The woman's expression turned into concern. One could not help but be moved by the sadness in her gorgeous eyes.
"Dear? Is something wrong?"
Orpheus appeared to choke on something, and then seemed to be sobbing again, but as the volume raised, as he turned his face to the bohemian and the woman called his wife, as he picked himself up from the dirt, he was laughing. It was a mad, cackling laugh that put fear in the heart. Even the bohemian's face turned sour.
Eventually, after nearly a full minute of laughing, the musician began to compose himself, "Oh... thank you, stranger. I needed a good laugh."
"Yes..." The man gave a half-smile, seeming to be at a loss in the still-developing situation, "A reunion is certainly a cause for joy."

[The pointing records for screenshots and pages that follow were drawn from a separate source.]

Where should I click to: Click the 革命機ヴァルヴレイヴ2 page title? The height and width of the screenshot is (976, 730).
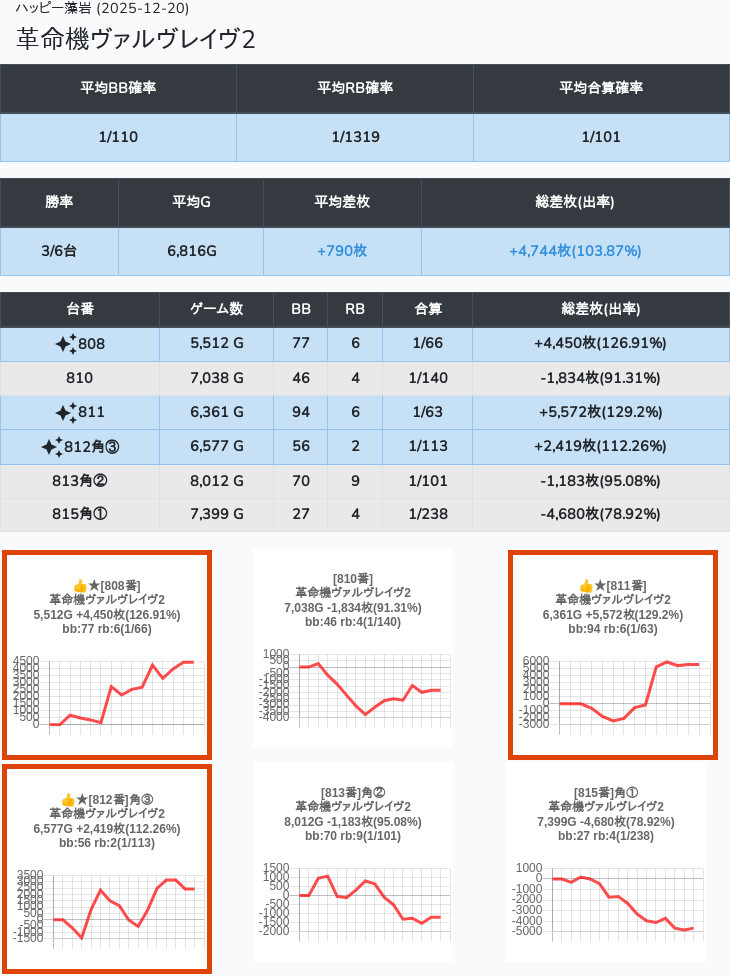point(136,38)

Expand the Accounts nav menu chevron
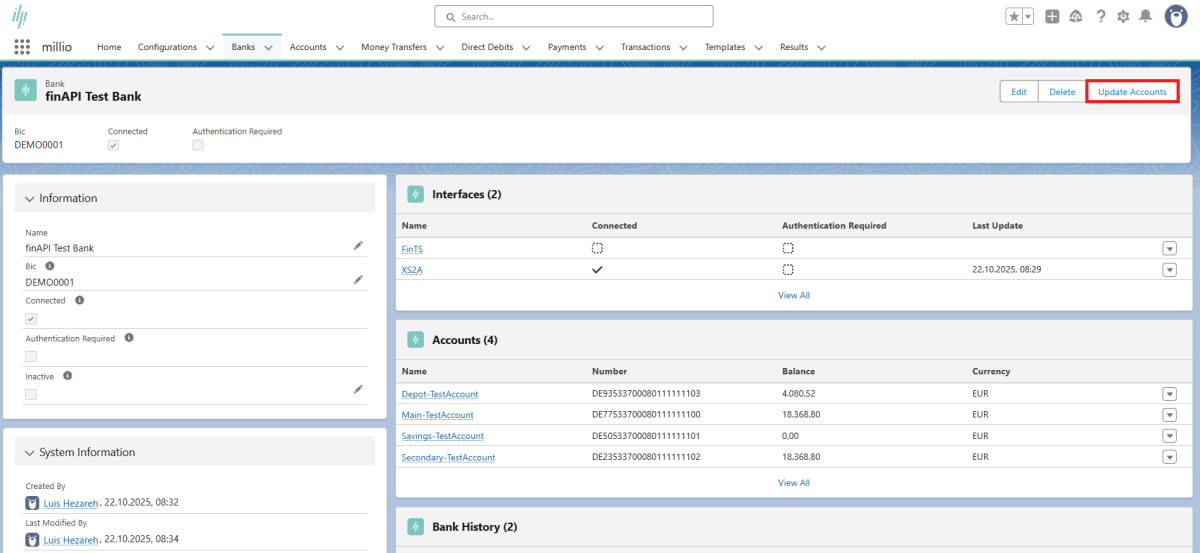[x=340, y=48]
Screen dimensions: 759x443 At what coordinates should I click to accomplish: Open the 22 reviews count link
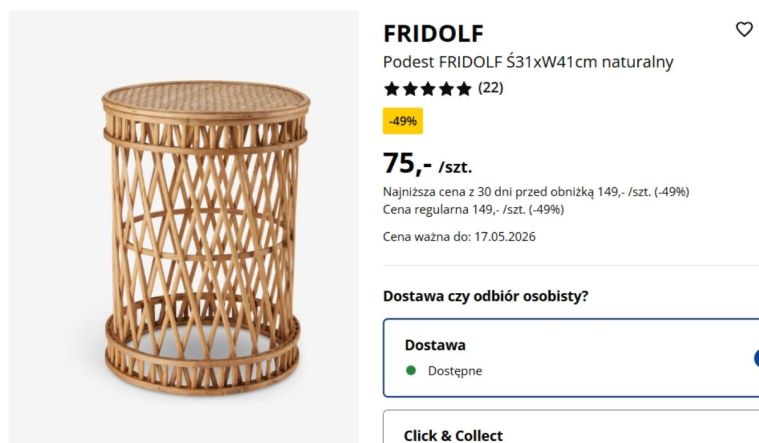point(491,88)
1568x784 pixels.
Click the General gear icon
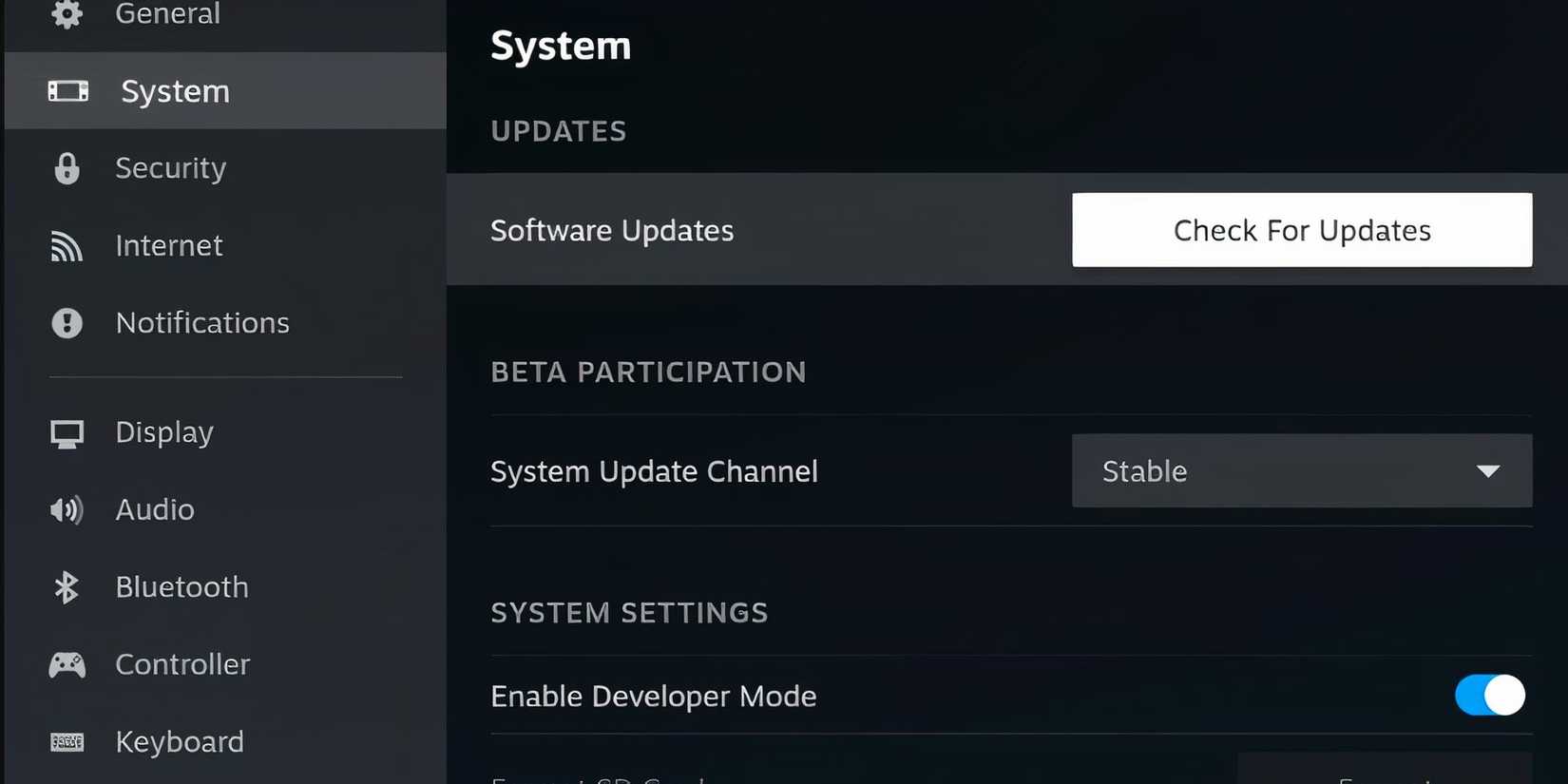[67, 13]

"You... You idiot!" Orpheus gave a mad smile of his own, holding back his laughter, "Do you know where I've been? What I've seen? I came here after looking upon her very soul: the complete and purified essence of my beloved, and yet you think I'll be fooled with this pathetic imitation? I'll have nothing to do with you or your illusory whore!"
He turned to walk away.
"Then there will be no issue if I have my way with her?"
He turned sharply, murder in his eyes, "What?"
"Haha! A jest!" He lowered his glare, shadows covering his golden eyes, "But why would you be bothered by that, hm? If she is nothing but an 'illusory whore', then why should it be a problem if I treat her as such?"
"Because-!" He bit his tongue, calming his righteous anger, and turning away, "As much as I'd like to say that I could stop you from desecrating her memory, I know I lack that power. I can't stop you, but I can stop you from desecrating my own memory of her. Goodbye."
"No!" The woman cried, tears dripping down her cheeks with trails of verdant green, "Don't leave me here! Orpheus!"
"Quiet!" His anger returned with a vengeance, "You-! You are not my Eurydice!"
"I am! Orpheus!"
"You're not! Whore! Lying whore!"
She began to run towards him, her hands clutching at her own chest.
As she made halfway between them, Orpheus pulled a knife from the inside of his tunic, and she skid to a halt with a stopped heart.
"No further! Stay back! Stay back you foul temptress!"
"Orpheus..."
She took a tentative step forward, holding back her tears.
"No-!" He jabbed outwards with the knife, but she made no movements backwards.
She stopped for nothing more than a moment before apparently seizing her resolve, letting her tears fall as she rushed forwards with open arms to embrace him-
He slashed with his knife and a line of blood painted the grass. Her sobs became silent, stifled by the blood in her throat that filled her lungs and spilt across her translucent mantle before she ultimately fell onto the grass; her tearstained eyes and bloodstained chest staring forever into the sky above.
"He killed her," the shadow muttered to herself, feeling as if she would cry but knowing that no tears would come, "All this time, all this work, all this love, and he killed her? He killed his own wife?"
SILENCE, CHILD, WITH YOUR FALSE ACCUSATIONS. FOR THOUGH YOU KNOW NOT WHAT YOU SAY, HE KNOWS PRECISELY WHAT HE DOES. PAY ATTENTION.
Orpheus stared silently at the corpse of the woman at his feet for a long time, before finally whispering to himself, "She bleeds..."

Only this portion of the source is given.